Existimos, ahora, a la sombra de una
pobreza primermundista. Es decir, podemos pagar comida china de vez en cuando,
internet, cable. Pero vivimos en un departamento diminuto, en un sótano, por
ejemplo, y no compramos cosas libremente con frecuencia, y a veces sentimos un
sobresalto de incertidumbre, sobre todo si nos dan menos horas en el trabajo, o
si hay la posibilidad de quedarnos sin trabajo. No hace mucho sin embargo, yo pasé
muchos meses al lado de personas que tenían menos todavía, mucho menos, pero más
de cualquier forma, mucho más. Hay personas así, familias así. Trabajan
aplicadamente, con sus manos, con la fuerza de sus brazos, todo el día, todos
los días, y viven sin lujos, sin cable, sin internet, sin comida china. Pero están
en el mundo, en el centro mismo de la enormidad del mundo, están bajo las
estrellas, bajo los árboles, se echan a correr libremente, en lugares sin
asfalto, sin tráfico, sin semáforos.
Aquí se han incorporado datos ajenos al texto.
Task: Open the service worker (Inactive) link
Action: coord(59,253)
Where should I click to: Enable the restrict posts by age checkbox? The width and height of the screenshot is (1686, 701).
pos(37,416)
A veces, caminando por estas calles de acá,
me imagino en cuál de todas las casas me gustaría vivir: una casa bien
iluminada, con muchas ventanas, con un jardincito, con un árbol gigante en la parte trasera. Aplicando
obsesivamente para trabajos administrativos en organizaciones no
gubernamentales (para los únicos para los que tengo certificados suficientes,
de acuerdo a las reglas canadienses), me imagino un mejor sueldo, una vida más
holgada, un departamento con más luz. En realidad no es eso lo que quiero.
Desde el principio, lo que siempre he querido, es el mundo. Los árboles, las
estrellas, las carreras de niños en lugares sin semáforos.